Third, this exposition shows a "religious" belief rather than a scientific opinion. The reviewer is sure that we will show how "our best guesses" are "instantiated". He seems not to be aware that it is possible that "our best guesses" are wrong.

The last paragraphs is probably as negative as the reviewer thought he can decently be:

"Many of the problems of functional localization that Uttal outlines are real enough, but he offers no new ways of solving them and no convincing arguments that some other approach would resolve them."
First, we are reminded again that Uttal outlines many problems (which are "real enough"), even though the reviewer mentioned only two. Secondly, according to the title of the book, it is about the limits of localizations, and the reviewer doesn't tell us whether it gives a good discussion of these limits. Third, while Uttal's ideas may not be new, they are definitely different, even though the reviewer tries to hide this as discussed above.

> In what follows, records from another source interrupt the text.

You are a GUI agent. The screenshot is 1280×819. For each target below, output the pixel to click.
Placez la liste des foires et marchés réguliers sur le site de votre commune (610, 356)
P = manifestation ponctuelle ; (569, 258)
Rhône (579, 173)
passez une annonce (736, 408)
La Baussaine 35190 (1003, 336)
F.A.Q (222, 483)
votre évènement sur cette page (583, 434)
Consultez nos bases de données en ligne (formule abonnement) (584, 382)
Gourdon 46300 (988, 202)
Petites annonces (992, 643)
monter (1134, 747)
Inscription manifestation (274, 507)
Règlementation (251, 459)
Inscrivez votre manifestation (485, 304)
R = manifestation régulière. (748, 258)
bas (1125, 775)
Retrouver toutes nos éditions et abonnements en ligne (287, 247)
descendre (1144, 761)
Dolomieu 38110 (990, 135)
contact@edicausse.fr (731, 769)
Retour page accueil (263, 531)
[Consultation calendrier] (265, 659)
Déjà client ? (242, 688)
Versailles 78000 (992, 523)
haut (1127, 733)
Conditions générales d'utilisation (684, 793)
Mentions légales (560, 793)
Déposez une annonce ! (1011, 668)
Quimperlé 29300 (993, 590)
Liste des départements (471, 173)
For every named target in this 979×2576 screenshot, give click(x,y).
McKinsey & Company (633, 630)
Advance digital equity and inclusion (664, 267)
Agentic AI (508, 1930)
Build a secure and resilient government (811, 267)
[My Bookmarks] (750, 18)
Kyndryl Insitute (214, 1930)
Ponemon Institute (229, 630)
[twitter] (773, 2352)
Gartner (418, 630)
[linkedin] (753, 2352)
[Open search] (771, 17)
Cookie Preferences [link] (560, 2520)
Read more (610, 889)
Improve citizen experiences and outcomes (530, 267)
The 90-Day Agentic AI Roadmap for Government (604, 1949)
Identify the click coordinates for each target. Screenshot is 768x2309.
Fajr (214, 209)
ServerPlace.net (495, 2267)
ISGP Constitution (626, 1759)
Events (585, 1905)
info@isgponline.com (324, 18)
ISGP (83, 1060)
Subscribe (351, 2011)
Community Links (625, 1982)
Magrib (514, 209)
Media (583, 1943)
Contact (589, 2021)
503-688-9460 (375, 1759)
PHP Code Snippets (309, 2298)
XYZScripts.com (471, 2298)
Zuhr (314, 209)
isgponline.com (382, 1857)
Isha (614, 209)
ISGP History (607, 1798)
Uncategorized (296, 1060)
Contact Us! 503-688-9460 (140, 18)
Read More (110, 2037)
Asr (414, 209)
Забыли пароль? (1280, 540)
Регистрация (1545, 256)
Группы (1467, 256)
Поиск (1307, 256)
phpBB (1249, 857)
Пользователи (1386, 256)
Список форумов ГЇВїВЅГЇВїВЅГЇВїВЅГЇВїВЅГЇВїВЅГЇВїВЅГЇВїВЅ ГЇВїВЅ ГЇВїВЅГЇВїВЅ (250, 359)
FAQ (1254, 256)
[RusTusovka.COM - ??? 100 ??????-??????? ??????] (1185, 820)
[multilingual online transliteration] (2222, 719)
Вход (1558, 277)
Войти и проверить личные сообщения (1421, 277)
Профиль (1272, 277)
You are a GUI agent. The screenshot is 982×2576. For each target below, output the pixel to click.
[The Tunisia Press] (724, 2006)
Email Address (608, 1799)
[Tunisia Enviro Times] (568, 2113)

So why is the reviewer so negative? He obviously strongly disagrees with Uttal, but that is not reason to flouts almost all of the standards of review writing. In principle, it can be because Uttal's book is really pseudo-scientific rather than scientific in its approach. Some readers (maybe most of them) may get this impression from the review, but the reviewer didn't actually gave us any reason to think so, and he didn't expose or even claim to observe any non-scientific reasoning in Uttal's book.

I can think of two reasons that may have caused the reviewer to react so negatively, not neccessarily exclusive:

  1. The ideas that Uttal express look dangurously close to be true, so the reviewer wants to make sure nobody reads it. That would seem quite unlikely position to be taken by a scientist, but not in my experience. As long as they can think they can get away with it, at least some scientists will block publication of opposing ideas if they find it difficult to argue with them.
  2. Some of the facts that Uttal mention are too embarrassing. Again seem unlikely for a scientist, but many of the facts in cognitive psychology are "embarrassing" (i.e. are incompatible with the current theories), and cognitive scientists are quite averse to discuss them publicly.

    A problem with this possibility is that the reviewer did mention one very embarrassing fact (lack of reproducibility). However, it is possible that this is because he thought his response is better than completely ignoring it, or maybe Nature have explicitly asked for a comment on this.

Another interesting question is whether the editors of Nature really think that this is a reasonable review, and if not why did they publish it.